AUFGABENSTELLUNG:
Beantworten Sie anhand des Lesetextes folgende Fragen:
1. Wer erklärte zu Beginn, dass zunächst über zwei formale verfahrensrechtliche Fragen entschieden werden müsse?
2. Aus wie vielen Unternehmen besteht der gemeinsame Betrieb, in dem Turhan Ersin beschäftigt ist?
3. Welches Unternehmen wird als drittes genannt?

Doch bereits am ersten Verhandlungstag nahm dieses Verfahren eine überraschende Wendung, die ein abschließendes Urteil, wie es scheint, erst einmal in weite Ferne rückt. Zunächst müsse, erklärte Richter Vermaasen gleich zu Beginn, über zwei rein formale verfahrensrechtliche Fragen entschieden werden. Die inhaltliche Kernfrage, was denn im Herbst tatsächlich vorgefallen sei und ob die Kündigung von Turhan Ersin rechtens sei oder nicht, könne daher erst in späteren Sitzungen verhandelt werden.
Bei den Verfahrensfragen handelt es sich um folgendes: Das Unternehmen, in dem Turhan Ersin beschäftigt ist, ist ein gemeinsamer Betrieb von drei Unternehmen. Die Adam Opel AG ist eines davon, die GM-Fiat Worldwide Purchasing Opel Germany GmbH das zweite und die Opel Powertrain GmbH das dritte.

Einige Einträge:
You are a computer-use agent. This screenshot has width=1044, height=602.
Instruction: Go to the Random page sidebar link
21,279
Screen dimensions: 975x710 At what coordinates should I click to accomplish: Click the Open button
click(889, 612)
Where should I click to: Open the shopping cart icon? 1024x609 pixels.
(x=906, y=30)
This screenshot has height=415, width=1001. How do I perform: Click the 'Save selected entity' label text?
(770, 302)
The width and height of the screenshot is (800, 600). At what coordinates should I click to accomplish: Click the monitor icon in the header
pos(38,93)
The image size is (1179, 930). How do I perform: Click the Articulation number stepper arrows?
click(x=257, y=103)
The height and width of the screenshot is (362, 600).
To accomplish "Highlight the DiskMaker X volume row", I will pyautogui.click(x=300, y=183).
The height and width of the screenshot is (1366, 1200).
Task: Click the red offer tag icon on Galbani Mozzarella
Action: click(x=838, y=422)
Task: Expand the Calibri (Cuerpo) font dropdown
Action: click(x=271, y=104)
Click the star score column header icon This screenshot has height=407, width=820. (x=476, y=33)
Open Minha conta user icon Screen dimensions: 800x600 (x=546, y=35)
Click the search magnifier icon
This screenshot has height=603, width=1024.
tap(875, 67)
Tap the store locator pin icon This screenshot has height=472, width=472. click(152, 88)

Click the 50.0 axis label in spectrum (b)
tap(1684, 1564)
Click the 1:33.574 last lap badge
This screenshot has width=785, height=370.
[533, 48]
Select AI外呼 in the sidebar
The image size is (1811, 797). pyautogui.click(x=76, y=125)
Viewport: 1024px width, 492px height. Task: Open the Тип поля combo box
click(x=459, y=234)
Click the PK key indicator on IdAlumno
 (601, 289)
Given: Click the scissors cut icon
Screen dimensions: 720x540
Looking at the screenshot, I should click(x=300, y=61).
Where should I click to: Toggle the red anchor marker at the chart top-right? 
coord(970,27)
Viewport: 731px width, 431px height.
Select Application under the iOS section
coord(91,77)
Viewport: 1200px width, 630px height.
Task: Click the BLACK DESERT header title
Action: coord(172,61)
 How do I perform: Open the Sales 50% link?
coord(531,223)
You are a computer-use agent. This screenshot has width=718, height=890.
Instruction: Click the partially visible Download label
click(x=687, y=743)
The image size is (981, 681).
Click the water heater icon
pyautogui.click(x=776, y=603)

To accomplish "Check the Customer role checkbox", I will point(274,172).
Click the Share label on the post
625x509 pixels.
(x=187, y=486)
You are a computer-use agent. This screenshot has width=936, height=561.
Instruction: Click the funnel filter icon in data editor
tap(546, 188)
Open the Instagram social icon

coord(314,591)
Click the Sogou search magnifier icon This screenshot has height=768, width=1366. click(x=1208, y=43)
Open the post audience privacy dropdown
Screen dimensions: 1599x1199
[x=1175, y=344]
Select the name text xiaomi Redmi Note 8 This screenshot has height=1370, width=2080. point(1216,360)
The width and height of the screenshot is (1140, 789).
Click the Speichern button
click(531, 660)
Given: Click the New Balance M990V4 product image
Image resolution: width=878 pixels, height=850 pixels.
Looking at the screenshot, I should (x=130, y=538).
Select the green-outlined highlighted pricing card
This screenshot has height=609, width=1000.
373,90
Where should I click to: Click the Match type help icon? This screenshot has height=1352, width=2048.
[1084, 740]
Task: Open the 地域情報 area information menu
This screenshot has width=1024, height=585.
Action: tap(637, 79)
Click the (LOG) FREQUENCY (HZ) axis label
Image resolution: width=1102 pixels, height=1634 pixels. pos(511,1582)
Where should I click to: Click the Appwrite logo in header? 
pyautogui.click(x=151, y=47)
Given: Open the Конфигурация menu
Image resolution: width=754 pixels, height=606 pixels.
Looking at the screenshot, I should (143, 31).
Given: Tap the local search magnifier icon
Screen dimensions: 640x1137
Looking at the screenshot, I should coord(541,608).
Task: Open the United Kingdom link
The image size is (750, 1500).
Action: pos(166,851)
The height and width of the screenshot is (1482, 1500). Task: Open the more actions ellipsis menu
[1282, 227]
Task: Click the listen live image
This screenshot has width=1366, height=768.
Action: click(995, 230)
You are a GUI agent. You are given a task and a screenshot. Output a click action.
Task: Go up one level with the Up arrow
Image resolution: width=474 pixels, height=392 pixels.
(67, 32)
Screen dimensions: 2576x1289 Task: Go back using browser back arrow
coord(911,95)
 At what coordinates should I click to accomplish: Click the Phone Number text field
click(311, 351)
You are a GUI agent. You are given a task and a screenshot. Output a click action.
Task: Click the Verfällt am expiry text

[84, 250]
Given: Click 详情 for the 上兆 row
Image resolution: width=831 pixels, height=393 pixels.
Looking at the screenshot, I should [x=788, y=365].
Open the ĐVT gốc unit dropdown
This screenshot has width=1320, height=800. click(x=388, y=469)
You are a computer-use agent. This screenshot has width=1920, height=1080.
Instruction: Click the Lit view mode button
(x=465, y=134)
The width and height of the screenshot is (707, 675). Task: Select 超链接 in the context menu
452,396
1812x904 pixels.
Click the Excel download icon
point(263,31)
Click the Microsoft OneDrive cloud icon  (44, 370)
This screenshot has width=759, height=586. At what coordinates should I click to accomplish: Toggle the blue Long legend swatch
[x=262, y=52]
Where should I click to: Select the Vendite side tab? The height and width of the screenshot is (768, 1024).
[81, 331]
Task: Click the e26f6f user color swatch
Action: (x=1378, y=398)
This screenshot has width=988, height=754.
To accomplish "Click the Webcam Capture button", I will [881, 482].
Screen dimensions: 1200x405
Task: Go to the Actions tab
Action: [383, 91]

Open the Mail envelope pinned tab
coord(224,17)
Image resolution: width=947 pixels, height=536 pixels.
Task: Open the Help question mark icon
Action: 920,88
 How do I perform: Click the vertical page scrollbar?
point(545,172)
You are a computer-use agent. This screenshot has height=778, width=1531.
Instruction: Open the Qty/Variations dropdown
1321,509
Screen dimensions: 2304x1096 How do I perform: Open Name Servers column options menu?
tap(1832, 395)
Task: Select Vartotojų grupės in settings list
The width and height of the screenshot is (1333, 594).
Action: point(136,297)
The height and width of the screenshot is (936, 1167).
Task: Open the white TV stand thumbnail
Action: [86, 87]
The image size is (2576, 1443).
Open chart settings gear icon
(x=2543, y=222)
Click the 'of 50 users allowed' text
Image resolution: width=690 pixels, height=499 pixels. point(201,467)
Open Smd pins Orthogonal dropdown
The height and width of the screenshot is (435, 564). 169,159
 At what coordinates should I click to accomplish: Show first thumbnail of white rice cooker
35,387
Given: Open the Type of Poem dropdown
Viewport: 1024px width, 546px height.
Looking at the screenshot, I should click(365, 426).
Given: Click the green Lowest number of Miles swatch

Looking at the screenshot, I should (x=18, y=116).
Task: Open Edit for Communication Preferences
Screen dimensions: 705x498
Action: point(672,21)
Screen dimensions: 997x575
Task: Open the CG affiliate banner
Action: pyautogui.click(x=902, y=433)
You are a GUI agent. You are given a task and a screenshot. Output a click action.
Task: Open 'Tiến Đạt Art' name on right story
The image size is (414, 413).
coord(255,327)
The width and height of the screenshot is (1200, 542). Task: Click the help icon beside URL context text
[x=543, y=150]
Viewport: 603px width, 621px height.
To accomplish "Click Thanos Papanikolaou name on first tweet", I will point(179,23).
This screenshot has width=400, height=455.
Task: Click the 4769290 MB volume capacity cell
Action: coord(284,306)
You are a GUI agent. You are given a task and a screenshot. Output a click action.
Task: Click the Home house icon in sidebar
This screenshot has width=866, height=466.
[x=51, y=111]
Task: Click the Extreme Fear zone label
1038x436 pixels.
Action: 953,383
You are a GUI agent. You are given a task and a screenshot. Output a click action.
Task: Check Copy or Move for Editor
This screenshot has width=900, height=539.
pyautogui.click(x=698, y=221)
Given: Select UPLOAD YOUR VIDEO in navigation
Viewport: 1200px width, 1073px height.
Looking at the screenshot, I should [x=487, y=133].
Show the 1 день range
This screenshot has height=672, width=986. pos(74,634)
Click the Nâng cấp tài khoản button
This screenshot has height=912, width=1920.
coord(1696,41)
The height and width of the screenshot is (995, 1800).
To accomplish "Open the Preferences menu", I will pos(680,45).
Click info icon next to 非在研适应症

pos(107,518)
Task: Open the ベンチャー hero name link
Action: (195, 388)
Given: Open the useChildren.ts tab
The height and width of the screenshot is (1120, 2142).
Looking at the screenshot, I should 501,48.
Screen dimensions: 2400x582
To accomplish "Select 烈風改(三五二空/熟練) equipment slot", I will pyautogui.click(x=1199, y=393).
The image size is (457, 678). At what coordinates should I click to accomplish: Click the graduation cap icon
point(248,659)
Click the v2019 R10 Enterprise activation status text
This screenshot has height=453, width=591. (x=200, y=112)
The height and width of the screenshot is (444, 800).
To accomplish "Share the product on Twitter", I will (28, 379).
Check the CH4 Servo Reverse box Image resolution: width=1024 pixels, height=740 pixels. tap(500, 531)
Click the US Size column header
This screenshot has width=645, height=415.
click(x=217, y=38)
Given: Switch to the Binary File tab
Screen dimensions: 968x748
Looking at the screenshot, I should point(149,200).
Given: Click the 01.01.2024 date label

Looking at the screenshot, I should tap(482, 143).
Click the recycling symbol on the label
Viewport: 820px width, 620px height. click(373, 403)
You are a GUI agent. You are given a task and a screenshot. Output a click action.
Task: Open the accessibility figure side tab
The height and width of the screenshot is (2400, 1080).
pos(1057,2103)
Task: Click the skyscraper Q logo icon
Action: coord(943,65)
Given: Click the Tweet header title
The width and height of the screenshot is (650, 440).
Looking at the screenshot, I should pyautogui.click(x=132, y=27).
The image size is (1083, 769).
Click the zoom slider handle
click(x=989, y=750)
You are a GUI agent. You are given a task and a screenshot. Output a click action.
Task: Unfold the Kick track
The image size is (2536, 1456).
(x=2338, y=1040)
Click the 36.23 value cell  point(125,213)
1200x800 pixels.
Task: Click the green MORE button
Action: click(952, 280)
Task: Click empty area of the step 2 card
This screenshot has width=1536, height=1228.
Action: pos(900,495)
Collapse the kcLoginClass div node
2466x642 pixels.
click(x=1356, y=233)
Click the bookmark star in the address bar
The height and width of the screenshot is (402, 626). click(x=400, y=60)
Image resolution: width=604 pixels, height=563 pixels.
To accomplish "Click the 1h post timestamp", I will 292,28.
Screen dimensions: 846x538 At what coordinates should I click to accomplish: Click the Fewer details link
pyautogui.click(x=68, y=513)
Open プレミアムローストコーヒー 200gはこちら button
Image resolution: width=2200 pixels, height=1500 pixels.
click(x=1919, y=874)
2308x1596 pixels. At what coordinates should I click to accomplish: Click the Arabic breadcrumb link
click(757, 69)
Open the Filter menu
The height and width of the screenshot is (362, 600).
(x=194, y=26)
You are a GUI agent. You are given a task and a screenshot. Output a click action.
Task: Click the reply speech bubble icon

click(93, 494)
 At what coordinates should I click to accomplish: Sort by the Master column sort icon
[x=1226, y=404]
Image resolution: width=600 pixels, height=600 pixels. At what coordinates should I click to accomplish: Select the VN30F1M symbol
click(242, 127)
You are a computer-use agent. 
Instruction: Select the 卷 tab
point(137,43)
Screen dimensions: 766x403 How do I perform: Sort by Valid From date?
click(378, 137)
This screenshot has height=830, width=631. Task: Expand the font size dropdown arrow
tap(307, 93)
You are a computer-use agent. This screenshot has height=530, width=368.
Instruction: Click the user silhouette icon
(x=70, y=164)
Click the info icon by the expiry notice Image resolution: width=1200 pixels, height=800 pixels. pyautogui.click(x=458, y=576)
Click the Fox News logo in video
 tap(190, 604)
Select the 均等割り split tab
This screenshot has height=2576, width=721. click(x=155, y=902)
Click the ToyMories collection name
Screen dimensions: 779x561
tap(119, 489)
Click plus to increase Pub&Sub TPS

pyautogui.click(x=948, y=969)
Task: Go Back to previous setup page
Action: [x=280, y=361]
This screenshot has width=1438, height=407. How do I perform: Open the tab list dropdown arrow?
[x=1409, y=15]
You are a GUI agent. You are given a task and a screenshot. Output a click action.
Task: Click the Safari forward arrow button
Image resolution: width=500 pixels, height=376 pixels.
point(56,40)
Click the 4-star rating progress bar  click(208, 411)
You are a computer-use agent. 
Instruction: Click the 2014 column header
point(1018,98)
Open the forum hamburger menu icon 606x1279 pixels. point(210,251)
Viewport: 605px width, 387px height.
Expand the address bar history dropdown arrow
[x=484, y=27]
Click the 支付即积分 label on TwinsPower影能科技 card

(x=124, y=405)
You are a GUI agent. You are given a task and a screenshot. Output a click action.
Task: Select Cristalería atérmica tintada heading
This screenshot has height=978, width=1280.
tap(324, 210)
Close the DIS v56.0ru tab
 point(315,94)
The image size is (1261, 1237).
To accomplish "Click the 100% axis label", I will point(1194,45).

SCHRIFTLICHE ANTWORT:
1. Richter Vermaasen
2. Aus drei Unternehmen
3. Die Opel Powertrain GmbH